Des personnages, jeunes et moins jeunes, à qui on n'a pas appris à aimer ou à être aimé…et ça va souvent de pair. Voici d'ailleurs la problématique fondamentale autour de laquelle a été construit le film. D'où le titre en forme de revendication dont on doit entendre le contraire de ce qu'il signifie. Résultat de toutes ces carences et de ces traumatismes, des gens qui se ratent, des gens qui souffrent, des gens étouffés par les regrets à la fin de leur vie, des gens qui voudraient dire ce qu'ils ont sur le cœur mais qui ne le peuvent pas ou qui ne savent pas le faire. Il suffit pourtant souvent de presque rien pour dénouer tout cela… »
Le travail d'écriture
« Toujours à deux, j'ai besoin de l'autre pour débattre de choses confuses et contradictoires en moi. Concrètement, cette fois-ci, comme à chaque fois, j'apporte la matière première. Des personnages et leur parcours. Ensuite, avec
Juliette Sales, avec qui je travaillais pour la première fois, nous avons discuté des personnages, nous les avons creusés, nous avons étudié leurs parcours, leurs motivations, leurs paradoxes, leurs liens, etc… »
« Une version, deux versions, trois versions du synopsis puis j'ai commencé à écrire seul le scénario (…) Quelques allers-retours plus tard, lorsque nous arrivons à une version qui nous satisfait, nous faisons lire notre travail à Miléna Poylo et Gilles Sacuto, mes producteurs(…) Voici ce que j'attends d'un producteur…la capacité de faire évoluer un projet, de pousser le réalisateur à aller au bout de son propos.
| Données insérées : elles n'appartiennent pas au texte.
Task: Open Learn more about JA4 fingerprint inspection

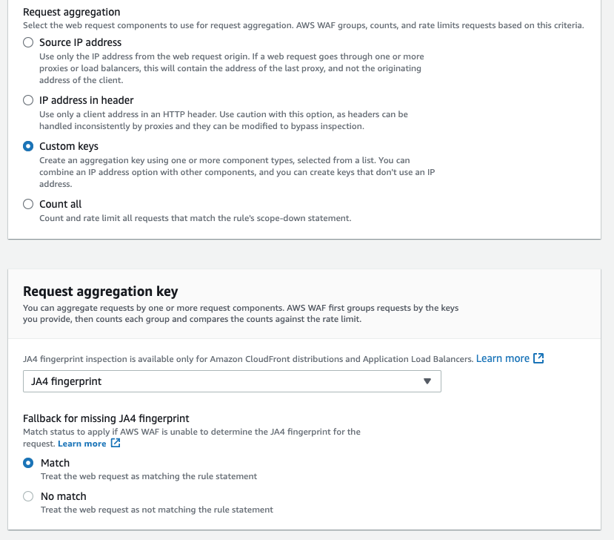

Et cette fois-ci, la fin, ce fut la 18ème version du scénario. »
Le travail avec les comédiens
« Je donne le plus tard possible un texte très précis que le demande aux comédiens de ne surtout pas apprendre par cœur. Ce qui m'importe, c'est qu'ils en connaissent la structure, le point d'où ils partent, l'endroit où ils arrivent et les moments de bascule. Et ensuite, sur le plateau, nous tournons sans répétitions. Il s'agit de tracer les limites dans lesquelles je vais me laisser surprendre. Le désir de préserver la plus grande spontanéité possible, le désir de surprises infinies dans un cadre fini. »
Le choix des interprètes
« Je n'écris pas avec l'image de quelqu'un en tête, je trouve cela réducteur et ça m'empêche de donner toute sa complexité à un personnage.
Il faut néanmoins que la personnalité de l'acteur que je vais choisir entre en résonance, d'une manière évidente ou non, avec le personnage.
Patrick Chesnais avait cela. C'est un comédien qui me touche et qui m'intrigue (…) Il était Jean-Claude dès les premières minutes que nous avons passées ensemble. C'est d'ailleurs très émouvant de découvrir les traits physiques d'un personnage qui sort de son imagination. »
« Je ne connaissais pas
Anne Consigny. C'est Brigitte Moidon, la directrice de casting, qui m'en a parlé.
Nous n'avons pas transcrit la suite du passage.